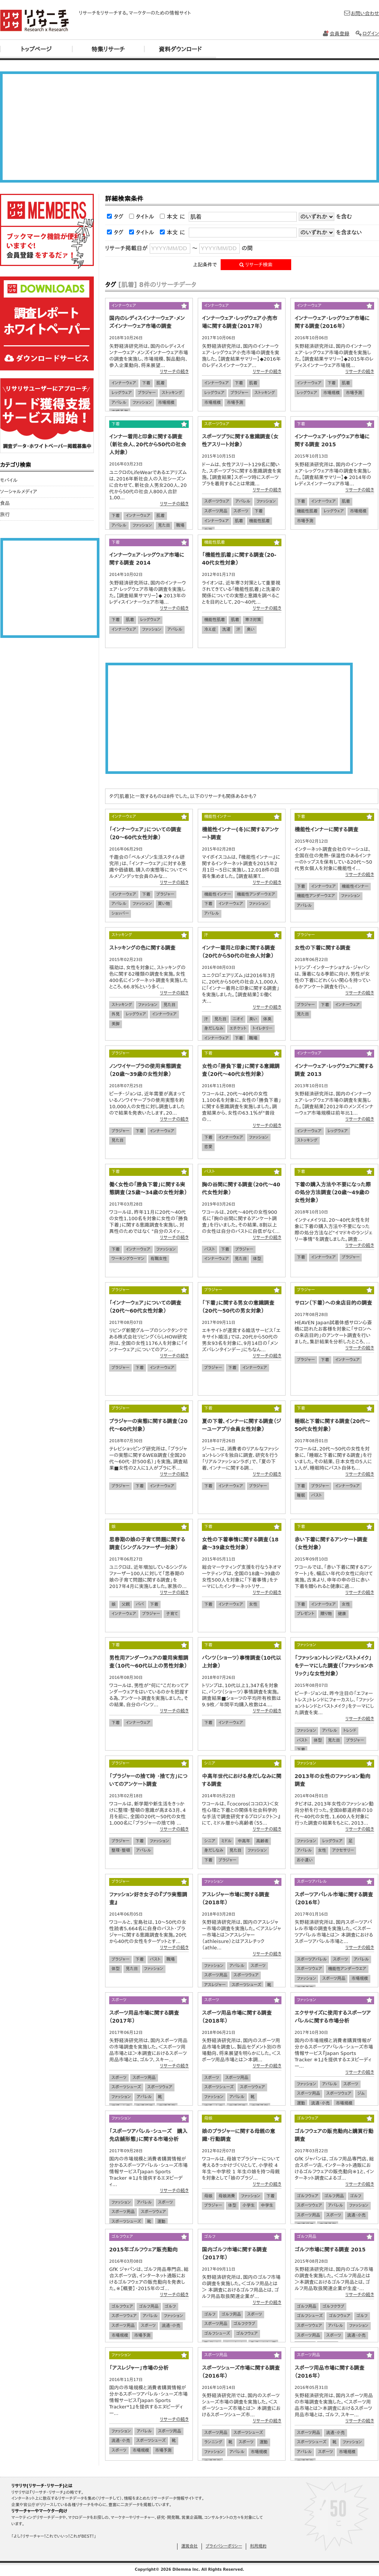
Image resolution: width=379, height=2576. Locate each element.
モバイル (9, 480)
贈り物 (326, 1613)
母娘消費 (226, 2196)
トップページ (36, 49)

- Set exercise: Please count the lines in the material above that contain the word "each", treating uppercase and lowercase as different. Reply with the number alone.

- The response: 1